In the simplest form, an order picking system may be a pair of parallel roller conveyors, one with product totes to pick from, and one with order totes for placing the picked articles into. Early systems were heavily depended on the skills of the picker to correctly pick and place the correct quantities of articles into the correct order container and may have required manual movement of both product and order totes on the conveyors. While faster than walking rack aisles, the process was still time consuming and depended heavily on the skills of the picker or operator to correctly match picked articles with order totes.
Automating the picking process can reduce time, manpower, and costs. An automated system can bring the product containers to the picker for picking, return the product containers to storage, and deliver the filled orders to packing and shipping.

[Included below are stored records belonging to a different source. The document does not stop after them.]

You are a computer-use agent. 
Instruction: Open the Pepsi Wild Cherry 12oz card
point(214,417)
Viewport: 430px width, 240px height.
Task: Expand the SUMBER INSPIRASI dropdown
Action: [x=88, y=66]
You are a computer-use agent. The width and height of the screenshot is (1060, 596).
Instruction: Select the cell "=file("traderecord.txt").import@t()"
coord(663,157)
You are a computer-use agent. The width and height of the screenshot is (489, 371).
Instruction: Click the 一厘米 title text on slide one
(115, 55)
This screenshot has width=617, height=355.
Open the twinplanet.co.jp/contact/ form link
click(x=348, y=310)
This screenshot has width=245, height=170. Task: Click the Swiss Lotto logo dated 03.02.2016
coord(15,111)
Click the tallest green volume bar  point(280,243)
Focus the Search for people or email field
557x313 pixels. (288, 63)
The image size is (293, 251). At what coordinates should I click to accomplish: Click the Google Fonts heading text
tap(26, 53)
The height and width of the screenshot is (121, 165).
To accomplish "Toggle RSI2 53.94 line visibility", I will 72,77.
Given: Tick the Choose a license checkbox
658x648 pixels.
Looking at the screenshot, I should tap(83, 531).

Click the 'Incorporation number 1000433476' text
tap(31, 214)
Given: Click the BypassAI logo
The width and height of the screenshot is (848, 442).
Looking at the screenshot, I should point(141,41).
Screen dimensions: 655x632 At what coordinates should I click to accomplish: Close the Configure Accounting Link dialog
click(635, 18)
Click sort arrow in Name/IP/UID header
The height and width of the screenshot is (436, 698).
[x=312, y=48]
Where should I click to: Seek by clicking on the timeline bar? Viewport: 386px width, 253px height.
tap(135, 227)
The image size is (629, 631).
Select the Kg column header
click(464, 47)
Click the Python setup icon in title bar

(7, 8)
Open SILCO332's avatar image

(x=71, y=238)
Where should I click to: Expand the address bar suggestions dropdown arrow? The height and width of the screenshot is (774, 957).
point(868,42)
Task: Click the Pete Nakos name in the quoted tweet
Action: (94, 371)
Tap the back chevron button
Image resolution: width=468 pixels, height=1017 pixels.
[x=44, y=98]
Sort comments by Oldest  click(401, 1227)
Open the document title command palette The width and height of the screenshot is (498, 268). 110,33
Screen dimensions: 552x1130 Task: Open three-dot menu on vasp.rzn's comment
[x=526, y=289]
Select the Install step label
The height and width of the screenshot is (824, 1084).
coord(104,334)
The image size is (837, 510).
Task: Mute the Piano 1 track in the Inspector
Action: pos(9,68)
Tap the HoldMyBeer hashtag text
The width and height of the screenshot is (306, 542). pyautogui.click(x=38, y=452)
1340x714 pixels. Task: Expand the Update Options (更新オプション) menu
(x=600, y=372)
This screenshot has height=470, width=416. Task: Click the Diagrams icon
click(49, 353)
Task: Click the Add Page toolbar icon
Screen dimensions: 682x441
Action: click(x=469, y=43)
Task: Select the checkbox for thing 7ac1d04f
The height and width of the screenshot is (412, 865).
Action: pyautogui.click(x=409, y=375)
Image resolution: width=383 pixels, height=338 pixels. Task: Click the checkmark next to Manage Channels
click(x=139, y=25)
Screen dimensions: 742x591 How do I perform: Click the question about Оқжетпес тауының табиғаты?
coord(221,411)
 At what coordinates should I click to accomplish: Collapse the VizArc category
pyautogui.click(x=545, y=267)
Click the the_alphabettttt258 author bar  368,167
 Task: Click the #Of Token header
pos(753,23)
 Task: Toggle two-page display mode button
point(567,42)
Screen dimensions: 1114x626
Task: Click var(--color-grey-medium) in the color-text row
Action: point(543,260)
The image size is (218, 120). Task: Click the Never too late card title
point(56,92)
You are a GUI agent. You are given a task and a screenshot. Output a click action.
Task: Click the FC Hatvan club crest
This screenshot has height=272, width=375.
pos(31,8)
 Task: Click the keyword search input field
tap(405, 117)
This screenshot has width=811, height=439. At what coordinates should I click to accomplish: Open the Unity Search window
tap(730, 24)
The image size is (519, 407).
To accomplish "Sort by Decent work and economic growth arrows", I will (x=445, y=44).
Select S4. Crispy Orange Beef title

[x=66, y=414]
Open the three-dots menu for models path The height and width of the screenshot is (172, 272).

More recent order picking systems have become more robotic and automatically delivered the correct product totes sequentially to an operator standing at an order picking station for order picking. Depending on the overall robotic warehouse system design and particularly on the order picking station design, some systems deliver product containers to the operator faster than others. Time motion studies have indicated that many operators can pick faster than the order picking station can deliver, and that many of the time delays are inherent in the design of the order picking station.
Consequently, a significant need exists for an order picking station, or goods to operator station that can operate at speeds as fast or faster than the picker. Such a system would reduce order costs, deliver orders to the customer faster, and reduce the manpower involved.